Supporters argue as follows: gas prices are low, so it won’t hurt to increase federal gas taxes, in fact, those funds must go toward improving our infrastructure, which in the long run, saves Americans money because smoother roads mean better gas mileage and less congestion.

Gas taxes have long been a polarizing concept, and despite lowered gas prices, the controversial nature of the taxes have not diminished.

While some are pushing for complete abolition of federal gas taxes, others, like former Pennsylvania Governor, Ed Rendell (D) tell CNBC, “Say that cost the average driver $130 a year. They would get a return on that investment” in safer roads and increased quality of life, he added.
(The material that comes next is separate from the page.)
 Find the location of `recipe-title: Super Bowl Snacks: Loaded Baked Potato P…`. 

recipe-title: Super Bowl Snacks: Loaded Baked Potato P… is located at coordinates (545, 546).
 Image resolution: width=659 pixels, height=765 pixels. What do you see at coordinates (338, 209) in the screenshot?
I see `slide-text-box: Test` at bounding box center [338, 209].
The Washington Post‘s Chris Mooney points out that federal gas taxes have been “stuck” at 18 cents for over 20 years, last raised when gas was barely a dollar a gallon and that the tax must increase not only to improve the infrastructure, but to “green” our behavior, and help our nation find tax reform compromise.

Is a gas tax politically plausible?

Mooney writes, “So, this is not an argument that a gas tax raise is politically plausible — any more than a economically efficient tax on carbon would be. It’s merely a suggestion that — ignoring politics — it might be a pretty good idea.”

Rendell noted, “The World Economic Forum, 10 years ago, rated us the best infrastructure in the world,” adding that we “need to do something for our infrastructure, not in a one or two year period, but over a decade.”

Others would note that this rating has not crumbled in just a few years, that despite many bridges and roads in need of repair, our infrastructure is still superior to even the most civilized nations.

Regardless of the reasons, most believe that Congress won’t touch this issue with a ten-foot pole, especially leading up to another Presidential campaign season starting next year.

“I think it’s too toxic and continues to be too toxic,” Steve LaTourette (the former Republican congressman best known for his close friendship with his fellow Ohioan, Speaker John Boehner) tells The Atlantic. “I see no political will to get this done.”

Whether the time is fortuitous or not, and regardless of the positive side effects, many point to a fear of voters’ retaliation against any politician siding with a gas hike, so this matter going any further than the proposal stage is unlikely.